What to feed to the input of the neural network? Your ideas... - page 29

 
I have tried all MLP and RNN architectures
Up to 5 layers, up to 20 neurons per layer. The MT5 optimiser does not allow more

The result is curious: the more layers - the worse. The more neurons - the worse.

Record: 1 input, 1 layer, 1 neuron - turned out to be the best.

I don't understand it at all.

That is, 1 input is enough for even 1 neuron, multiplying only 1 weight by that input, to maintain a stable trade for the longest time.

Well, as stable: the best of the worst, that is - sets with stable forward appear even in the top lines of the optimiser.

Apparently, we need to dig in this place: locally within a small but cosy "cat box"
 
Ivan Butko #:
I have tried all MLP and RNN architectures
Up to 5 layers, up to 20 neurons per layer. MT5 optimiser does not allow more

The result is curious: the more layers - the worse. The more neurons - the worse.

The record: 1 input, 1 layer, 1 neuron - turned out to be the best.

I don't get it at all.

That is, 1 input is enough for even 1 neuron, multiplying only 1 weight by that input, to maintain stable trading for the longest time.

How stable: the best of the worst, i.e. sets with stable forward appear even in the top lines of the optimiser.

Apparently, we need to dig in this place: locally within a small but cosy "cat box"

The main factor is the number of variables

 
Ivan Butko #

I don't get it at all.

Bias-variance tradeoff, ML basics.
 
Maxim Dmitrievsky #:
Bias-variance tradeoff, ML basics.

I tried the opposite: I retrained to the extreme, almost point to point, so that it would drain steadily on the forward, and then turned positions over. Yes, the draining stopped, but it turned into a flat because of the spread of a huge number of trades. One failure compensates for another.

 
Ivan Butko #:

I tried it the other way round: I retrained it to the extreme, almost point to point, so that it drained steadily on the forward, and then turned positions over. Yes, the draining stopped, but it turned into a flat because of the spread of a huge number of trades. One failure compensates for another.

That's how they do it. First, a large network is trained, then layers and neurons are discarded to some optimum, the bias is minimised on new data. In parallel, the variance (error spread) on the training data increases. If nothing works at all, then the problem is in the data.
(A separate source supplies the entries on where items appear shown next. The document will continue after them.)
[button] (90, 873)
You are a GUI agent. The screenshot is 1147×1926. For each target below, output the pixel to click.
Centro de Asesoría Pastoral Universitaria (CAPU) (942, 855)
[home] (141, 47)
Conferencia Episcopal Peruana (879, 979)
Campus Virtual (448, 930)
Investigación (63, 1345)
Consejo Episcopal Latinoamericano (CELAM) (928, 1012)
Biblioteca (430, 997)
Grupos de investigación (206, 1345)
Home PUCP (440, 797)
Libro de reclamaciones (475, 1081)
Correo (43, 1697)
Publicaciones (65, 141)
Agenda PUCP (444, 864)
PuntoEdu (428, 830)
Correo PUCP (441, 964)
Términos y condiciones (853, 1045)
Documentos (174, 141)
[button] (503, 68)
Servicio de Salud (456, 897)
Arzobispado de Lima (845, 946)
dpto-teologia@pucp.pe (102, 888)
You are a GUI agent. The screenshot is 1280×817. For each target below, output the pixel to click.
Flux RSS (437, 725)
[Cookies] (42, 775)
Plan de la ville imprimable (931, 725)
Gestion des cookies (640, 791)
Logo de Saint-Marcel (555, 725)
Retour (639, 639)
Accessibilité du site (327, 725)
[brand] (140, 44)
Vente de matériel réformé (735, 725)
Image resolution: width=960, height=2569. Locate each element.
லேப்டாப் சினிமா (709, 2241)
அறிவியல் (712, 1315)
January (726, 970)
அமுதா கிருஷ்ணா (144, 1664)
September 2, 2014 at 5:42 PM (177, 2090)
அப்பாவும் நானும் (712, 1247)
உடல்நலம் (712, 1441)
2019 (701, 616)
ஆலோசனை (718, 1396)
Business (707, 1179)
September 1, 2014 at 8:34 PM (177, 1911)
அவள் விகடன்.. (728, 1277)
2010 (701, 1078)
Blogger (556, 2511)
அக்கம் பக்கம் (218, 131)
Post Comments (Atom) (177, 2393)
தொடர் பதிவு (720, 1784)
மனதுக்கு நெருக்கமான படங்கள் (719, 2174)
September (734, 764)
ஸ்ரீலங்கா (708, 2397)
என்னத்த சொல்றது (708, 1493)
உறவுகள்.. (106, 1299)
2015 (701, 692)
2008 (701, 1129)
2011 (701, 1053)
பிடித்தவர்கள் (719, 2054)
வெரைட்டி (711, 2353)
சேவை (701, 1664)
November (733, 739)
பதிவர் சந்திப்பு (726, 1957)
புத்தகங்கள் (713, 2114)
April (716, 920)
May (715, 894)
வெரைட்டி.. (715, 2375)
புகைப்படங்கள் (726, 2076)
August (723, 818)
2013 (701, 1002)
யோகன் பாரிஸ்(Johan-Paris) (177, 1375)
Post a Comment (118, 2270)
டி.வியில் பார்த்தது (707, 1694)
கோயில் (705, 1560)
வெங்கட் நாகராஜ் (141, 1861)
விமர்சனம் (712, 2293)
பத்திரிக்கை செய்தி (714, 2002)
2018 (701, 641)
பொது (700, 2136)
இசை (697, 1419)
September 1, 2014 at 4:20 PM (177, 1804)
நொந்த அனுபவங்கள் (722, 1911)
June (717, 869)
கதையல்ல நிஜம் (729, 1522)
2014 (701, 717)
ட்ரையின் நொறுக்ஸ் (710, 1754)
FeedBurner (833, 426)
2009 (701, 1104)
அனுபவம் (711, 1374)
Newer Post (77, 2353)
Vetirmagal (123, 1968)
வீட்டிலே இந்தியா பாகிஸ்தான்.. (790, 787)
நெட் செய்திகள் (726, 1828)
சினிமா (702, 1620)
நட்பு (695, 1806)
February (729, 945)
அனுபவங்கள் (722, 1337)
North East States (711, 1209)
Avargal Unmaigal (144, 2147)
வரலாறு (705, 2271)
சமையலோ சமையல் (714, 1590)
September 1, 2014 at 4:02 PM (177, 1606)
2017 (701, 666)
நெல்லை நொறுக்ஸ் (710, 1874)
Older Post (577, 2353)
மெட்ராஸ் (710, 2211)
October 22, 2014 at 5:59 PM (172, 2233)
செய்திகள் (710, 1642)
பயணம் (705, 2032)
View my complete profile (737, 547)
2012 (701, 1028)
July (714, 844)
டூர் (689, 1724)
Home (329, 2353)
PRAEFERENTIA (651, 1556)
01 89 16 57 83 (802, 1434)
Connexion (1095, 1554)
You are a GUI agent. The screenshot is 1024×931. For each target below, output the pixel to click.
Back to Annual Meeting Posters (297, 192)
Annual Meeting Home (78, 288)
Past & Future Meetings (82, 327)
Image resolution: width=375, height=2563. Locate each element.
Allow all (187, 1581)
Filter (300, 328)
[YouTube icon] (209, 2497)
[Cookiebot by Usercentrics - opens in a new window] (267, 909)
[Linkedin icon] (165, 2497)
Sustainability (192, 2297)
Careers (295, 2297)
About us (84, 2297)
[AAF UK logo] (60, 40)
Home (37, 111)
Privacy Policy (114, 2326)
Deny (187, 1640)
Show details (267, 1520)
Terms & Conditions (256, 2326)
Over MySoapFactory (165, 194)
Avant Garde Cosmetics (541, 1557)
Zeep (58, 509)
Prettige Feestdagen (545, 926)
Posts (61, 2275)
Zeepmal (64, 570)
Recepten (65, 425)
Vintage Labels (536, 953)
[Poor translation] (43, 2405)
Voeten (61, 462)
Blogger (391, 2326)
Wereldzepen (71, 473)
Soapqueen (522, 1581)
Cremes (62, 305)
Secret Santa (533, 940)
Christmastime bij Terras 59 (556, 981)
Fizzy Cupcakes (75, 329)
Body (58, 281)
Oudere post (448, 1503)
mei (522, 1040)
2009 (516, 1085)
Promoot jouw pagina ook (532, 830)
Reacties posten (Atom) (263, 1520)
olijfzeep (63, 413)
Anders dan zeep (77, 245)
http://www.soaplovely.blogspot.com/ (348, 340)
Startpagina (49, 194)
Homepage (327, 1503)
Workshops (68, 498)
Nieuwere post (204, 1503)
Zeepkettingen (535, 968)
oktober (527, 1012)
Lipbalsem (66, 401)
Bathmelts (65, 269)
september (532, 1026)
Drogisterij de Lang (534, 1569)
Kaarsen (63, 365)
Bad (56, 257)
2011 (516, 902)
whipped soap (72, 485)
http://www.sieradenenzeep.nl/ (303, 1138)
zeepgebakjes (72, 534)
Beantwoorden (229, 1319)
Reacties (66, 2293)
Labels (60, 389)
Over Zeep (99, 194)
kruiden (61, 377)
That is, to make it decent on the training data and acceptable on the test data. Compromise. If you don't like the result, then you have to change the data. And so it goes round and round, until the carrot's end.
 
Try volatility (std indicator). It will be better on new data, because it is always about the same, depending on time. There will only be a difference if on new data with the same volatility the market moves in a different direction on average. Then you can also add a time filter to find when it is the same.
 
Maxim Dmitrievsky #:
Try volatility (std indicator). It will be better on new data, because it is always about the same. There will only be a difference if on new data with the same volatility the market moves in a different direction.

Thanks for the advice.

I had an idea to normalise the data (cut off the tail) to one decimal place .0;
Mol, to create stationarity, because it reacts to these small numbers and because of them stupidly remembers the "path" of the price as if it were a small number.

 
Ivan Butko #:

Thanks for the advice.

I had an idea to normalise the data (cut off the tail) to one decimal place .0;
To create stationarity, because it reacts to these small numbers and because of them it stupidly remembers the "path" of the price as if it were the same.

It won't save much, just like you can add random noise to the features. It will be a little better in some cases, because it will be less retrained, but not a panacea at all.
 
If you think logically, you need some kind of long-term trend indicator and volatility. Trend shows in which direction deals are opened, and volatility specifies the moments. You can't think of anything else out of indicators.

And it is necessary to include different trends in the training so that it learns to distinguish between them.
 

You can input anything you want:

time of day, day of the week, moon phases, etc. etc.

A normal network will sort the necessary and unnecessary data by itself.

The main thing is what to teach!

Learning with a teacher is not a good fit here. Networks with backward error propagation are simply useless.